EU-based organisations should factor that into any planning around Apple’s AI rollout.

Automation Without the Complexity

One of the quieter but more practically useful announcements was the AI overhaul of the Shortcuts app.

Shortcuts has long been one of those features that impresses in theory but rarely gets used in practice outside of a relatively small community of power users.

The friction of building automations – understanding how actions chain together, how variables work, how triggers are configured – has always been a barrier for the majority of employees who could genuinely benefit from the tool.

Apple is removing that barrier. In iOS 27, users can simply describe what they want a shortcut to do in plain language, and Apple Intelligence will build it.

They can then refine or adjust it the same way – by describing the change, rather than editing the underlying workflow. It is a shift that has real implications for how businesses think about productivity tooling.
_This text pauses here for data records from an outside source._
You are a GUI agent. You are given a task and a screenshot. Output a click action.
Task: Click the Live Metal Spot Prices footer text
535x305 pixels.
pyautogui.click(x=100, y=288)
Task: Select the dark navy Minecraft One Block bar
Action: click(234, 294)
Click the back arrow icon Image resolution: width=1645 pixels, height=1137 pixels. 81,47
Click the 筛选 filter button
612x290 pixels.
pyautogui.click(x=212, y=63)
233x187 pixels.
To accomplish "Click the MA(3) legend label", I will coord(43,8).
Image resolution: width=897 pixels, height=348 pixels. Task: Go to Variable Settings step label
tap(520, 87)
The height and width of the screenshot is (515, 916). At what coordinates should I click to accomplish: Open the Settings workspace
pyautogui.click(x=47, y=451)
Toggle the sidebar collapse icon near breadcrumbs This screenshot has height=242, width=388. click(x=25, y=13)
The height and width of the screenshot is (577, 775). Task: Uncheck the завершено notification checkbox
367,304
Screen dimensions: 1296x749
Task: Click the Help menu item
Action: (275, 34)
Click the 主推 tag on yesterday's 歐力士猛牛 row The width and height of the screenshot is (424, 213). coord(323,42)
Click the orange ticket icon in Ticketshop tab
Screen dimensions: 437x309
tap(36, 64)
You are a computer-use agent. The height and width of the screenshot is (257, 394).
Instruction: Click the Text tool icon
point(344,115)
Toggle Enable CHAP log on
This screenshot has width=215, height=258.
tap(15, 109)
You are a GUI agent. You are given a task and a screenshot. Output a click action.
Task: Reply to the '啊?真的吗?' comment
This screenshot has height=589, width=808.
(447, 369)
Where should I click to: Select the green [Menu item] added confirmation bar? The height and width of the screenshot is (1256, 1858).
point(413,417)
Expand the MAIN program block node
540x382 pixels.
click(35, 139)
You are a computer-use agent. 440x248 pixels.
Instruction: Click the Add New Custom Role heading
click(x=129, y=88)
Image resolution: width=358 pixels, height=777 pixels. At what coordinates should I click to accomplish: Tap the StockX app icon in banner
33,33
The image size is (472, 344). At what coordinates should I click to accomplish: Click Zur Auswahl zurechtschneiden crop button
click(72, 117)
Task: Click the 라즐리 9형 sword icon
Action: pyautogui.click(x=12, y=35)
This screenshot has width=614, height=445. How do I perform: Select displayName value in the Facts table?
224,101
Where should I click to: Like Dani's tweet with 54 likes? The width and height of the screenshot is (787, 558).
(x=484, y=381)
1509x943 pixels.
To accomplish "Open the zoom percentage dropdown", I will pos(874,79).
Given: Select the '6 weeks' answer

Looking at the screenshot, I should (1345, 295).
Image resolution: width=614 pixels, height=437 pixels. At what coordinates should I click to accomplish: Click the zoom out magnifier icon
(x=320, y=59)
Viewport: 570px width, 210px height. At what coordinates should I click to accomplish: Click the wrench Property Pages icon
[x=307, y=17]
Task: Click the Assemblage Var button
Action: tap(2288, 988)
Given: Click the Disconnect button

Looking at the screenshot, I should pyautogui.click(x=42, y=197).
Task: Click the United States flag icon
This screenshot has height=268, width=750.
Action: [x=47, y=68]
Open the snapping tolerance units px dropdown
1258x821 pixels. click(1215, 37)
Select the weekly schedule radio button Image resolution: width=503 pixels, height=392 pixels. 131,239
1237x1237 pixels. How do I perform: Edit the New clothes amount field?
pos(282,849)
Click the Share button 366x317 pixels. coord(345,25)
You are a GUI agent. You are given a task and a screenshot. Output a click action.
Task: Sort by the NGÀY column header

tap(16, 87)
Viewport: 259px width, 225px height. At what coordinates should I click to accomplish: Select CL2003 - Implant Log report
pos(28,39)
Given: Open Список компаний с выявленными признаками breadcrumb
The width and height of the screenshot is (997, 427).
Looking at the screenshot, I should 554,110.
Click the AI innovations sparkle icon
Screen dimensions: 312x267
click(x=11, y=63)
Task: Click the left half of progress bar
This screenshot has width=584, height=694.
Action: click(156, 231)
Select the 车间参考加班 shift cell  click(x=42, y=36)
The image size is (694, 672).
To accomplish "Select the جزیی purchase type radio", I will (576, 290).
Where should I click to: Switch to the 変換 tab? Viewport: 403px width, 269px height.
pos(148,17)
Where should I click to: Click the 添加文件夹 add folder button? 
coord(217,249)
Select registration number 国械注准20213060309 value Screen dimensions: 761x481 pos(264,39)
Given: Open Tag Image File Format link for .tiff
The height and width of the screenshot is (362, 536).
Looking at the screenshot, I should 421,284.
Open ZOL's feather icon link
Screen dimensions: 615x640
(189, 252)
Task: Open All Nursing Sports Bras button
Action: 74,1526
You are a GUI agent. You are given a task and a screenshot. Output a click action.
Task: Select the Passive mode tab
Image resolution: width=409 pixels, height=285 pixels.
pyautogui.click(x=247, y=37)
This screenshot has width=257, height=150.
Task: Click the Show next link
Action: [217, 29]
Capabilities that previously required IT support or a technically minded colleague to set up are now, at least in principle, self-service. The degree to which that holds up outside of controlled demos remains to be seen, but the direction of travel is the right one.

AI Woven Into the Fabric of Daily Work

Elsewhere, Apple is pushing Apple Intelligence deeper into the apps that make up the working day, and the cumulative picture is one of an operating system that is increasingly trying to reduce low-level cognitive overhead.

Smart replies in Messages and Mail that adapt to a user’s individual writing style, natural language event management in Calendar, and system-wide proofreading that extends into third-party apps all point toward an OS that is less about features and more about removing friction.

For IT and security teams, the Passwords update deserves particular attention.

Apple Intelligence will identify weak or compromised credentials and allow users to strengthen them with a single tap – with the app then handling the update on the relevant website automatically.

It is the kind of feature that addresses a persistent and well-documented problem in enterprise security without requiring any change in employee behaviour, which is typically where these initiatives fall down.

Performance Where It Counts

Not everything in iOS 27 is about AI. Apple is also promising substantial under-the-hood performance improvements that will matter to organisations managing devices at scale – faster app launches, quicker file transfers, and a rebuilt search infrastructure across Spotlight, Mail, and Photos.

Notably, Apple has reworked its CPU scheduler in a way that should deliver tangible speed improvements on older hardware, meaning devices as far back as the iPhone 11 stand to benefit. For businesses not yet on a refresh cycle, that is a meaningful piece of news.

iOS 27 and its companion updates are expected to roll out this fall, with developer betas available now.